*** Document excerpt

By Peter Nurse – The dollar edged down in early European trade Monday, trading near three-month lows as confidence that the Federal Reserve was set to start tapering its bond-buying program in the near future ebbs away.

At 2:55 AM ET (0755 GMT), the Dollar Index, which tracks the greenback against a basket of six other currencies, was down 0.1% at 89.975, marginally above a three-month low of 89.646 set on Friday.

EUR/USD traded 0.1% higher at 1.2184, off a three-month high of 1.2245 touched on Wednesday, USD/JPY was 0.1% lower at 108.81, GBP/USD rose 0.1% to 1.4154, while the risk-sensitive AUD/USD was up 0.1% at 0.7737.

The greenback received a boost early last week after minutes from the meeting of the April Federal Reserve policy-setting meeting indicated that a number of policymakers wanted to discuss tapering bond purchase on worries that the considerable stimulus already pouring into an economy on the mend could stoke inflation.

However, traders have been gradually easing back bets on this tapering occurring promptly with Fed Chairman Jerome Powell repeating his view that it is not yet time to discuss a reduction in quantitative monetary easing.

“The weakness in the dollar owes a large part to a core of the Fed unhurried about the need to withdraw stimulus and recovery stories elsewhere in the world,” said analysts at ING, in a note.

******
*** Raw data

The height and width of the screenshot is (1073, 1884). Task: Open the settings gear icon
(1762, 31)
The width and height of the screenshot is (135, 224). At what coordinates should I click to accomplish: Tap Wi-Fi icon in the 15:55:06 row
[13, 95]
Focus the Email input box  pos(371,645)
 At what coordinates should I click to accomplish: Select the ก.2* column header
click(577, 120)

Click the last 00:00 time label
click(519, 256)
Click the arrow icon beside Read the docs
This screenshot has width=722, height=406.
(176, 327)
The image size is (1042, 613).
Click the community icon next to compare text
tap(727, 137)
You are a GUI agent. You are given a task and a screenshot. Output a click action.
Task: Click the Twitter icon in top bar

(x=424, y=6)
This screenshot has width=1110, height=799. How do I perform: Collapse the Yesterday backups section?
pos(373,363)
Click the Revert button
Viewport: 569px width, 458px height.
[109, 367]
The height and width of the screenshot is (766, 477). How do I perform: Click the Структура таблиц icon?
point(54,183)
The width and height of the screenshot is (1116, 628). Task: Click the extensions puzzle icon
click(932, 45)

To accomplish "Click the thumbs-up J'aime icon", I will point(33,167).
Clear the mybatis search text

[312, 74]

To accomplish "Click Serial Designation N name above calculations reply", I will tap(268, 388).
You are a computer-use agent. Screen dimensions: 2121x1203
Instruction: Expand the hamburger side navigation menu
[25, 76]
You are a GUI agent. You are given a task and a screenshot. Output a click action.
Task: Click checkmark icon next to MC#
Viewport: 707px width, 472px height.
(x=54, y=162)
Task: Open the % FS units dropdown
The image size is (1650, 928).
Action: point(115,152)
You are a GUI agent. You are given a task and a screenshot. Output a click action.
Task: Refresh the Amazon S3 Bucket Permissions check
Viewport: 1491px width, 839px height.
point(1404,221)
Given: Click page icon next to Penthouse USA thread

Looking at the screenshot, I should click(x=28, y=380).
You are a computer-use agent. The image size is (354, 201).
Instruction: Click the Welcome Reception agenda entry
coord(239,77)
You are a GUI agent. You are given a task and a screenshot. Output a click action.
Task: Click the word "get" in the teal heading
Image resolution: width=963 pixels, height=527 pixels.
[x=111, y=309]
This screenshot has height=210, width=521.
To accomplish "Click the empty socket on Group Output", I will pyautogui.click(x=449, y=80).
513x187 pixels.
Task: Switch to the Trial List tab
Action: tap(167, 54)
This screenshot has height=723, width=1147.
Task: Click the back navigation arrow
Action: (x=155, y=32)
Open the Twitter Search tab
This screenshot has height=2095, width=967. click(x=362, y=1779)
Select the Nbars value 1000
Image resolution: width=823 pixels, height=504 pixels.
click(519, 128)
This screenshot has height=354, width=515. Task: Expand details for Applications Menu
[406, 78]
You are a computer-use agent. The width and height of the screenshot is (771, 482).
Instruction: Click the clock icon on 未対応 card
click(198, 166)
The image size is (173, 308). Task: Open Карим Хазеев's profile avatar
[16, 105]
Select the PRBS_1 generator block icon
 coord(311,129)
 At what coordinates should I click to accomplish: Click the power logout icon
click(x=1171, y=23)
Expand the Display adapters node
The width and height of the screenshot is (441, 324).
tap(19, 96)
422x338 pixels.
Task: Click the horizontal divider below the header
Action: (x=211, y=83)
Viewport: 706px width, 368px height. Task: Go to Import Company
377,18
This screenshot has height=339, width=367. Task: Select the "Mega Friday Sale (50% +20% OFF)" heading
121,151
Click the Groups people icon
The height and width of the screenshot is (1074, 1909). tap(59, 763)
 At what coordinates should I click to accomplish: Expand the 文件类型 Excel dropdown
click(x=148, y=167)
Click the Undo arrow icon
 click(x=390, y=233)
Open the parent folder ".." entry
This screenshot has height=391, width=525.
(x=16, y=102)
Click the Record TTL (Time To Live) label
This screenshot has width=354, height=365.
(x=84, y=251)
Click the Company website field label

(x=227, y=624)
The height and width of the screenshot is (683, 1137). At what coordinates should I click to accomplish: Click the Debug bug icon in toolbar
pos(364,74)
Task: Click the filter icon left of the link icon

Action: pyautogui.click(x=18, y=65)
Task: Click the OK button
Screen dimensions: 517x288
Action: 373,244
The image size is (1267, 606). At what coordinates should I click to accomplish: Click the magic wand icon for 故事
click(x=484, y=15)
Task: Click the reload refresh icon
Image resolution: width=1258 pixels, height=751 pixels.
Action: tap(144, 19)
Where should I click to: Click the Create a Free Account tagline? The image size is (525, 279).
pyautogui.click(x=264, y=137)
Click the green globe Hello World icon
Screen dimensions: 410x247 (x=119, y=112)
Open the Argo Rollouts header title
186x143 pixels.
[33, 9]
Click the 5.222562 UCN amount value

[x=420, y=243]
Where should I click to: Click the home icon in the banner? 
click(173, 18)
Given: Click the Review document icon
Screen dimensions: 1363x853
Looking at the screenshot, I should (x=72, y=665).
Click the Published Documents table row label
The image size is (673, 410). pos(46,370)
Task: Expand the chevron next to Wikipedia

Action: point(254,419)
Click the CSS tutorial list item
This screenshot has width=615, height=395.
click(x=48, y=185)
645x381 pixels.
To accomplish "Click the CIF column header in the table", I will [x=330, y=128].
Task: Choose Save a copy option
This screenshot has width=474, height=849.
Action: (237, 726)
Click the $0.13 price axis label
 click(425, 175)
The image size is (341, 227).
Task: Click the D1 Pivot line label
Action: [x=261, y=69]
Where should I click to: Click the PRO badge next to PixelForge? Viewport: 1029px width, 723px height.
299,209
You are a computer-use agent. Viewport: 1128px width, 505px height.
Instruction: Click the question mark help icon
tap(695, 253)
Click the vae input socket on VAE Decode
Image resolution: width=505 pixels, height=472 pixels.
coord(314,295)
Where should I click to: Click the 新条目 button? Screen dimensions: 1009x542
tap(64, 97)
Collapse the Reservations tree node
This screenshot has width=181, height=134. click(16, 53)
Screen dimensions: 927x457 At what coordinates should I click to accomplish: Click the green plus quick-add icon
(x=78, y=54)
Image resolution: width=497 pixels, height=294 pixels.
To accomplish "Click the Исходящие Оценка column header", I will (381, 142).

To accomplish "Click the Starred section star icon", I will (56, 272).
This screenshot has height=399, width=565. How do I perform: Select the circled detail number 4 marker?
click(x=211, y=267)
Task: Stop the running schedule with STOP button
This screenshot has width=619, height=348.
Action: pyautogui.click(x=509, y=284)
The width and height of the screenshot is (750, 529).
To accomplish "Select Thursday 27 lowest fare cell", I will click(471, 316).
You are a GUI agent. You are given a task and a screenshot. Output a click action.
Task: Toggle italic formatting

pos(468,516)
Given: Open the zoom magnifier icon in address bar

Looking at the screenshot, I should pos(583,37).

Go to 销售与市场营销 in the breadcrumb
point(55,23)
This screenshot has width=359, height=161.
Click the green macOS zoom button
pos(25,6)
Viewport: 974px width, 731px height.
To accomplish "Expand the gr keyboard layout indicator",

******

**Written instruction 1:** According to the dollar market report, at what level did the Dollar Index set its three-month low on Friday?
**Written instruction 2:** In the dollar market report, rewrite everything from "EUR/USD traded 0.1%" down to "could stoke inflation.", swapping in "officials" wherever "policymakers" appears.

**Correct answer 1:** 89.646

**Correct answer 2:**
EUR/USD traded 0.1% higher at 1.2184, off a three-month high of 1.2245 touched on Wednesday, USD/JPY was 0.1% lower at 108.81, GBP/USD rose 0.1% to 1.4154, while the risk-sensitive AUD/USD was up 0.1% at 0.7737.

The greenback received a boost early last week after minutes from the meeting of the April Federal Reserve policy-setting meeting indicated that a number of officials wanted to discuss tapering bond purchase on worries that the considerable stimulus already pouring into an economy on the mend could stoke inflation.